- The task -
When you reach the line containing "Given: Click Sarah's profile picture avatar" in the entries below, begin reproducing lines exactly, and stop once the line containing "This screenshot has height=658, width=1014." is done.

- Data -
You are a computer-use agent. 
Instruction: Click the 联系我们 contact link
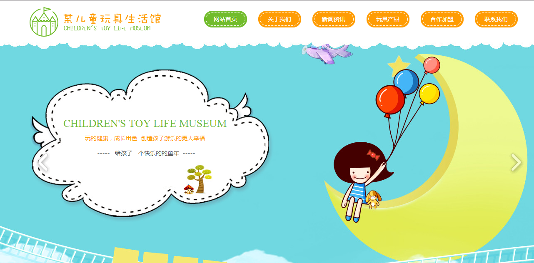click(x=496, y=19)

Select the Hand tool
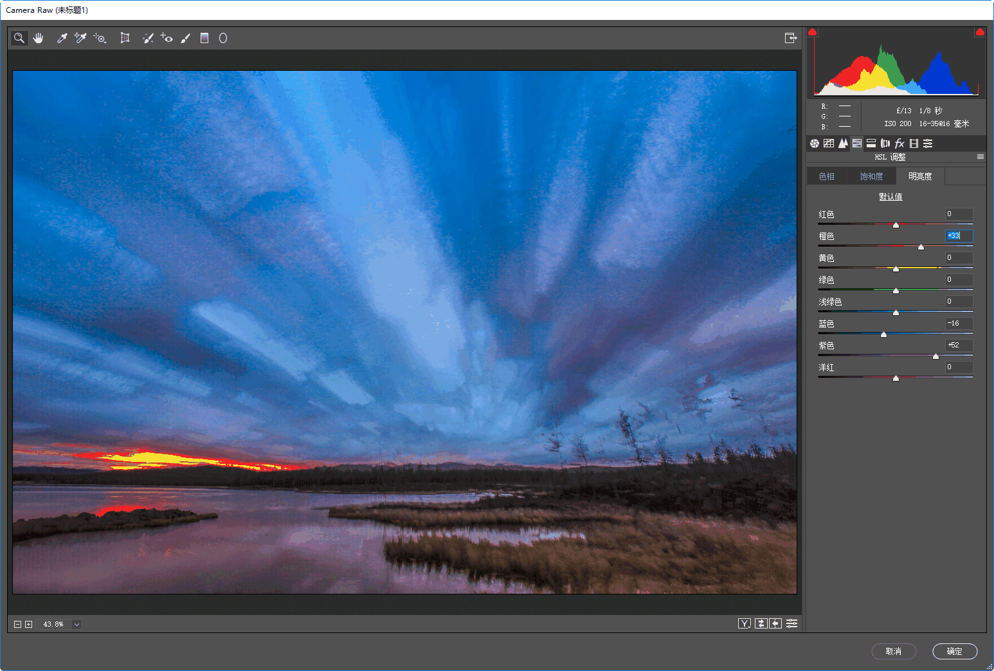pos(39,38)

--

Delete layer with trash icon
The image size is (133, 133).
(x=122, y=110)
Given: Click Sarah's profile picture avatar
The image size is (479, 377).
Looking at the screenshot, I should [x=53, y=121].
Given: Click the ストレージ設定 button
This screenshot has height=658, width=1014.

* * *

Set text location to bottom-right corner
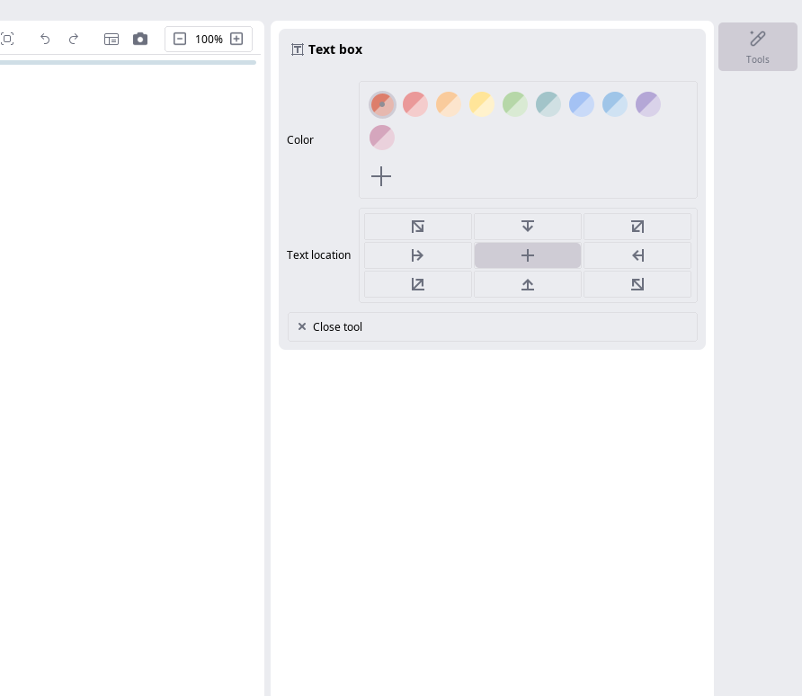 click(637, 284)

- Answer space -
Given: Click Sarah's profile picture avatar
The image size is (479, 377).
Looking at the screenshot, I should [x=53, y=121].
Given: Click the ストレージ設定 button
This screenshot has height=658, width=1014.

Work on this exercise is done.